Brian Morton suggère que l’élément le plus révisionniste du nouveau documentaire de John Coltrane de Spencer Proffer est l’idée de Trane en tant que country star.
Ils ont demandé à Denzel de faire la voix de Coltrane. Ils ont Sonny Rollins, ressemblant à un Schtroumpf rouge. Ils ont obtenu Bill Clinton, et John Densmore de The Doors pour raconter une histoire sur la rencontre avec Trane à l’extérieur des messieurs et le refus timide d’attirer son attention.

Ils ont aussi dépensé un peu en graffiti et en poussière cosmique tourbillonnante sur un montage d’ouverture d’une hagiographie de routine – génie artistique et géant spirituel », vous entendez quatre notes et vous savez que c’est John Coltrane » (merci, Monsieur le Président), il pourrait monter dans son vaisseau spatial et l’emmener où il veut », comme parler de Beethoven, Shakespeare » – cela ne tient aucune promesse que ce récit sera un récit révisionniste.
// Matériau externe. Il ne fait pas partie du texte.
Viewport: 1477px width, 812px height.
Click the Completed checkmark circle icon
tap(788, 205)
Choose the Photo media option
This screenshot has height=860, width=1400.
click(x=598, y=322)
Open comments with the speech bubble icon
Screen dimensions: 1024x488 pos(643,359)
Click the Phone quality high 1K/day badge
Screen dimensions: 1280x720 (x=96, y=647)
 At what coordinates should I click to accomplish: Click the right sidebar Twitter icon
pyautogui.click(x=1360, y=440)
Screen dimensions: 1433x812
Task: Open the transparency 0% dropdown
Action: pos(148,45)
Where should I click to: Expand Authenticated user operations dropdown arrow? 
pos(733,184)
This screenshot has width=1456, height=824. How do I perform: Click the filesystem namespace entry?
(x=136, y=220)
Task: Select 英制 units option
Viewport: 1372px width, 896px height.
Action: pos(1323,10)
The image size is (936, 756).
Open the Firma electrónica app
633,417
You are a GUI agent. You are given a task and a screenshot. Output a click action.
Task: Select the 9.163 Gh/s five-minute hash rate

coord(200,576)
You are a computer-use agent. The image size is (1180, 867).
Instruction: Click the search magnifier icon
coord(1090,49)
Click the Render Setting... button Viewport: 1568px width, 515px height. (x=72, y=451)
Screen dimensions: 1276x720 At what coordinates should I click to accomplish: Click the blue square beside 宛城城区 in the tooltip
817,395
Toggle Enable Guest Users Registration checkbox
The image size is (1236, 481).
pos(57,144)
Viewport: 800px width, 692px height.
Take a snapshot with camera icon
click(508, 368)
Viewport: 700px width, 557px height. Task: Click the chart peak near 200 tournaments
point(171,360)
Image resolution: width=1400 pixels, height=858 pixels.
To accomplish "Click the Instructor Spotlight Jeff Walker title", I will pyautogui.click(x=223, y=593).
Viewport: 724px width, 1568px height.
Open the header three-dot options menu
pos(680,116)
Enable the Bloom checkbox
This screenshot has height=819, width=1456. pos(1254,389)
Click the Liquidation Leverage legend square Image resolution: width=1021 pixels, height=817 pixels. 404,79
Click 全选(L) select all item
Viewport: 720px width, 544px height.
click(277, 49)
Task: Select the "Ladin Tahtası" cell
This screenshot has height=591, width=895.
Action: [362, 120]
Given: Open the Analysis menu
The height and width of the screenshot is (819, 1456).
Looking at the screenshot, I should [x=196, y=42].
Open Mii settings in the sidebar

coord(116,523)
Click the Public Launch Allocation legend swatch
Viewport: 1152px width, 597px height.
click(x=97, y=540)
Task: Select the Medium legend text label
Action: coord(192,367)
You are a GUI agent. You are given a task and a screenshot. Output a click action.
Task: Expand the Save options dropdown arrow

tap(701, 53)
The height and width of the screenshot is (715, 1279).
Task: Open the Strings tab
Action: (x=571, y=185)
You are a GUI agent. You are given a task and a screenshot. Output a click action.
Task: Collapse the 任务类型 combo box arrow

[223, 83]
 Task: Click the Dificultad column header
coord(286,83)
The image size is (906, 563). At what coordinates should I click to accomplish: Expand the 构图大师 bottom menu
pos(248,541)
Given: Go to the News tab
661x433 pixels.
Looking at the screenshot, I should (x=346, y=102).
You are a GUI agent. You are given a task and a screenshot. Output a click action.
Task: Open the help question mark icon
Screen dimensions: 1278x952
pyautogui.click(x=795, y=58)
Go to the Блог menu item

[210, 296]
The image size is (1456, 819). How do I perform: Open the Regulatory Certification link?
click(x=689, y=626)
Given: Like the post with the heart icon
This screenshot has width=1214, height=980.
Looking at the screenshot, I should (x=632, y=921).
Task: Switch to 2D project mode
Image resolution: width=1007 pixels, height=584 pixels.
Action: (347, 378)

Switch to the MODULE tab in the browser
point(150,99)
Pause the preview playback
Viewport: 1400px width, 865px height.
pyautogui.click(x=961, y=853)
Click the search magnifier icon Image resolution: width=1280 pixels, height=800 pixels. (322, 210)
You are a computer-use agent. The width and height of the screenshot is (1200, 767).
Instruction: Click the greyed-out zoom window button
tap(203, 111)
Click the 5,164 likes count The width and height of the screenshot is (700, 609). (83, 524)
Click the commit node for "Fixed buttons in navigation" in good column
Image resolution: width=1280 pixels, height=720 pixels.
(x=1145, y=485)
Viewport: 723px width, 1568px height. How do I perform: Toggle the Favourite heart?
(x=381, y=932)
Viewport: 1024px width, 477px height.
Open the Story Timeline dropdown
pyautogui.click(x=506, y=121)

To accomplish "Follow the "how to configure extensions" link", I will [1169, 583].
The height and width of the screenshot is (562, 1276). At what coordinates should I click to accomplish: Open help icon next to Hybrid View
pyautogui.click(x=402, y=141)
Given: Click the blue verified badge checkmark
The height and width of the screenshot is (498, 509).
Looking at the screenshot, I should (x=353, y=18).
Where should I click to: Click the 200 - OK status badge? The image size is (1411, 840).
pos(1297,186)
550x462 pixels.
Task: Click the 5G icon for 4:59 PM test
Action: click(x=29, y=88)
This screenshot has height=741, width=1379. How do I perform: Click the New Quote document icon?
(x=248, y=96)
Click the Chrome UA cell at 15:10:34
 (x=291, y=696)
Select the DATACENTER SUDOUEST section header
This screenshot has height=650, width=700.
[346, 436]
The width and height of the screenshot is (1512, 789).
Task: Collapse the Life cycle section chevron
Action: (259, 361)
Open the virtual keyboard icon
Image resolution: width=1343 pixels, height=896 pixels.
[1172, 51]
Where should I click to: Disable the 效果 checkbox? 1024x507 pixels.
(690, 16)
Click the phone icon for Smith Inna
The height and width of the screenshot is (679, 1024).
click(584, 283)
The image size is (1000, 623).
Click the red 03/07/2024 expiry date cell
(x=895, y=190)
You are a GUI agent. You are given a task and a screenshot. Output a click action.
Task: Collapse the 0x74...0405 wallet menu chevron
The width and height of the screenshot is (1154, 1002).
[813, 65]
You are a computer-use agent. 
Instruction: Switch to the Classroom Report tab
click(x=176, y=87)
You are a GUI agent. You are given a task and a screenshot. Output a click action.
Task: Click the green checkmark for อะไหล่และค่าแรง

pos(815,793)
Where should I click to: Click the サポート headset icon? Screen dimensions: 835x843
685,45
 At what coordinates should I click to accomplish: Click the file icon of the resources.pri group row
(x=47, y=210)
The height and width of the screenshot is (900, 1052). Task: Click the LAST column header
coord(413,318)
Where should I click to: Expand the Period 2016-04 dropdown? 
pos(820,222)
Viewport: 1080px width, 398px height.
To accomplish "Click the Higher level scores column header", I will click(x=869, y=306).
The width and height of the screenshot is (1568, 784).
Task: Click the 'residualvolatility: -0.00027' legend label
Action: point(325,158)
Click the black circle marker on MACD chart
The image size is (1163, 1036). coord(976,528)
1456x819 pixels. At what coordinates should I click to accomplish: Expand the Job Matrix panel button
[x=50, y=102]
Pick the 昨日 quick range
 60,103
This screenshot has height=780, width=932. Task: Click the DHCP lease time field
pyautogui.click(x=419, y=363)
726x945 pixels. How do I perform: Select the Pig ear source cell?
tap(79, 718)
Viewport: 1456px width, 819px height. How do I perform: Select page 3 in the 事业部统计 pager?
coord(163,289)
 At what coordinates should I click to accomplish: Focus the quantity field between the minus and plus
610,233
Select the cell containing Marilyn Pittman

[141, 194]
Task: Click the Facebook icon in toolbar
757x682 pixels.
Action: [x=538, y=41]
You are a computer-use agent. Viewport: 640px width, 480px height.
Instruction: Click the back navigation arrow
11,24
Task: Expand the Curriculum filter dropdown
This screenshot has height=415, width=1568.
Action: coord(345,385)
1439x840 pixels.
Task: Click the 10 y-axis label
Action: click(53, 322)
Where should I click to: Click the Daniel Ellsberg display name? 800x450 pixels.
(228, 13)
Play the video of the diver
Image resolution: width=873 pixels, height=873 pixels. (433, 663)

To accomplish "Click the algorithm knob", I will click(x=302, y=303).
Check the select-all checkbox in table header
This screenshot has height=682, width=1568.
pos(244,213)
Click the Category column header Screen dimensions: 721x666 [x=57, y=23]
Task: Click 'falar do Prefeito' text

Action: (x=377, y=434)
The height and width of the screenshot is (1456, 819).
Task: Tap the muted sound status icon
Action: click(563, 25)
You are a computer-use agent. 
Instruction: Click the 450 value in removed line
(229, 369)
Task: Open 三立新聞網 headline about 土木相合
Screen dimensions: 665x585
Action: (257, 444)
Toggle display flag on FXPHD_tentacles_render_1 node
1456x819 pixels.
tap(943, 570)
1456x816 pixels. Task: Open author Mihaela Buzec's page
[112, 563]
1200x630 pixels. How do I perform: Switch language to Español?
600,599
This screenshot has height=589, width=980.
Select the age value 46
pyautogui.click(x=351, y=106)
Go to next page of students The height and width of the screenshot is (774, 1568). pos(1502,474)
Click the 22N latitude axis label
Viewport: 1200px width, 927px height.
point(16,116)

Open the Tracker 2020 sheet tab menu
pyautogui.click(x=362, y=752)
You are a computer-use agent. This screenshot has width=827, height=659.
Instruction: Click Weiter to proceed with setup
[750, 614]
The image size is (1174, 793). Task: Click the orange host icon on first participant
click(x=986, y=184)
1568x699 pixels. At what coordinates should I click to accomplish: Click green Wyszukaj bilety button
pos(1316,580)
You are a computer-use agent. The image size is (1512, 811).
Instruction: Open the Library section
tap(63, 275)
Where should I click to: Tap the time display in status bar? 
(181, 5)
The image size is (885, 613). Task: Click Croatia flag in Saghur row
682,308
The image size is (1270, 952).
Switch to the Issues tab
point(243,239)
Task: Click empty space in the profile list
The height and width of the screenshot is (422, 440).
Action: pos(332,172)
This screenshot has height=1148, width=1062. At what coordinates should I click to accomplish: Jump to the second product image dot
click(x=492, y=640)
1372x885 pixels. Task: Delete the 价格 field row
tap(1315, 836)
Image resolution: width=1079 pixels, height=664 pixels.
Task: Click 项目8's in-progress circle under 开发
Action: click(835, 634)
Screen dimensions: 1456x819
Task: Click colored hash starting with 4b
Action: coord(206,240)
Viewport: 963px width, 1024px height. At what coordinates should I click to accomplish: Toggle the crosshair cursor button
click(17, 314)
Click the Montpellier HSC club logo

Cela s’améliore, surtout parce que Proffer commence à permettre à la musique de transmettre le message, et à ce moment-là, cependant, vous pensez qu’il serait peut-être mieux de pêcher dans les coffrets et d’avoir votre propre session. Il y a des choses touchantes de Ravi Coltrane et de sa belle-fille Michelle, et l’intéressante suggestion que la musique peut avoir été une réponse à la perte, un gage de vie » quand le jeune Coltrane a perdu les membres masculins les plus âgés de sa famille dans une succession rapide. C’est une pensée fascinante, qui se déroule brièvement au-dessus de la ligne Naima, mais qui est ensuite jetée dans un saut coupé en bebop et Denzel qui nous raconte comment John est allé au nord pour vivre avec sa mère à Philadelphie. Benny Golson raconte comment on dit qu’il y avait un nouvel enfant qui sonnait comme Johnny Hodges ; Golson dit de l’amener et lui ouvre la porte d’un péquenaud de campagne », ce qui est une perception utile lorsqu’il est projeté vers l’avant à la Trane qui aimait Mes Choses Favorites, Chim Chim Chim Chim Cheree et The Inch Worm et ne semblait jamais tout à fait à l’aise parmi les intellectuels du Village et les hipsters du campus qui l’ont sanctifié. C’est peut-être ce qui se rapproche le plus du révisionnisme : Trane en tant que country star.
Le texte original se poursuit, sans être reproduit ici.